Sunday, December 8, 2013

JE #4

I observed two distinctly shocking phenomenas occurring before my eyes as I flipped through the pages and images of "A Racial Geography of El Paso," and "The Bath Riots." In the earlier chapter I saw integration, syncretism, racial mixing, inter-ethnic solidarity, the cultural mestizaje of El Paso and Ciudad Juarez. Yet, as mixing and mutual cooperation and existence became more prevalent, it seemed as if the threat of an "alien invasion" became more possible, and thus we see the change in the following chapter which introduces the racist and xenophobic discourses constructed against the Mexican greaser.
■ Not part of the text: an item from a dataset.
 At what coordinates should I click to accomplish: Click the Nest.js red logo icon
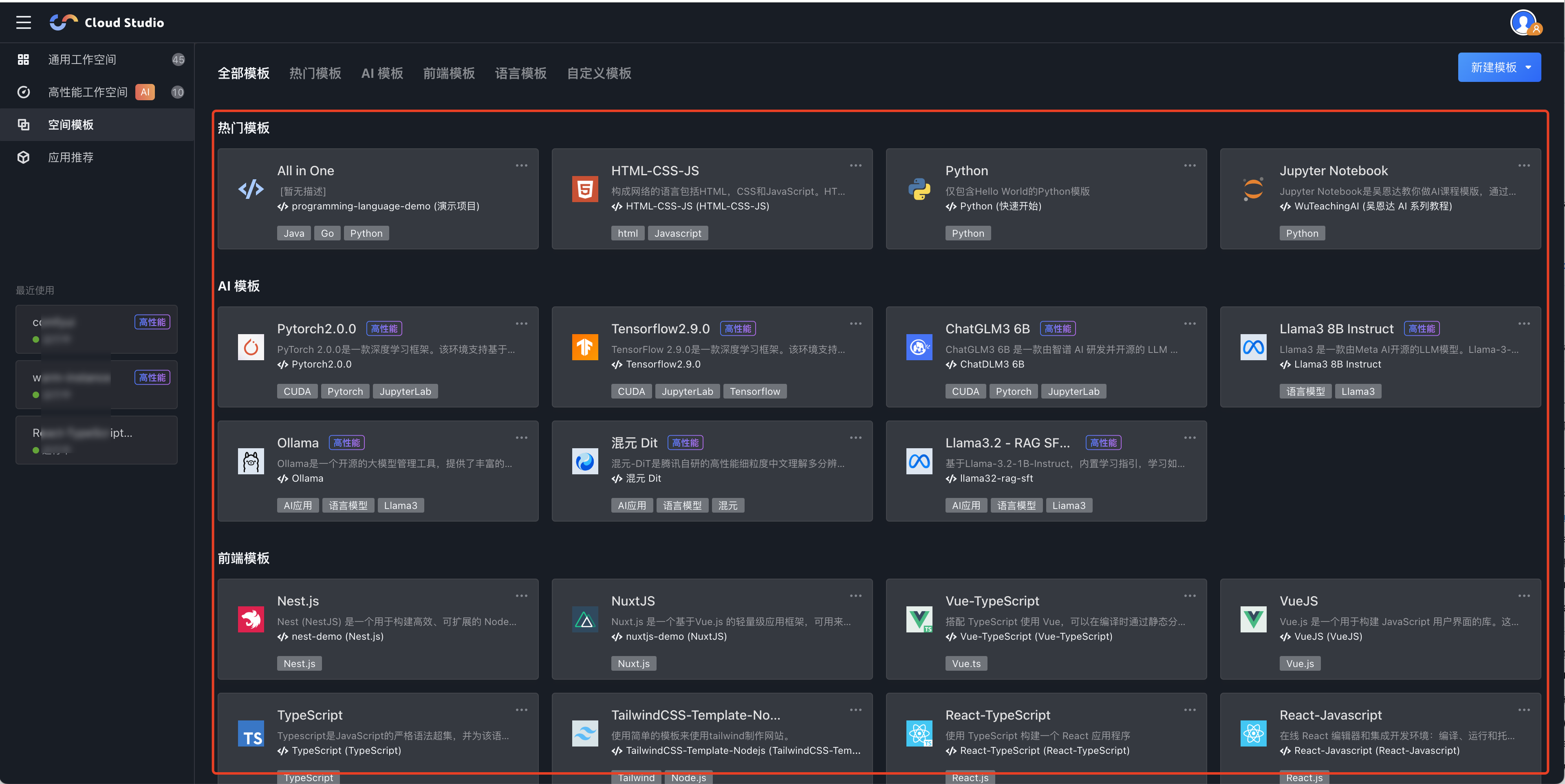coord(251,619)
By allowing my observation to analyze the images that would inform the narrative conveyed by David Romo, I was able to observe that as more cooperative, interdependent, and flexible borders the sister-cities expressed, the increasing need to "keep out illegals" became a reality. Sadly, as history taught us, this was all true, and continues to be the fatalistic reality of the borderlands in a post-9/11era.
Yet, the image that really struck my attention was that of an African American cowboy at El Paso rodeo, ca. 1916. The Texan cowboy culture is one form of how Mexican vaquero culture, fashion, and lifestyle in the frontier prevailed and integrated with Euro-American colonization. I was fascinated by this picture because it really demonstrates how cultural contributions and mestizaje can sustain themselves even in times of war and conquest. Hence, in present times we don't doubt the quintessential "American" quality of the cowboy character as one of the U.S.'s prime regional identities. And like Afro-Mexicans have expressed inter-ethnic solidarity and cultural mixing with the disempowered and oppressed, the indigenous; in the U.S., inter-ethnic solidarities gave also existed amongst the colonized who through mutual cooperation, lifestyle learning economic support, and cultural mixing.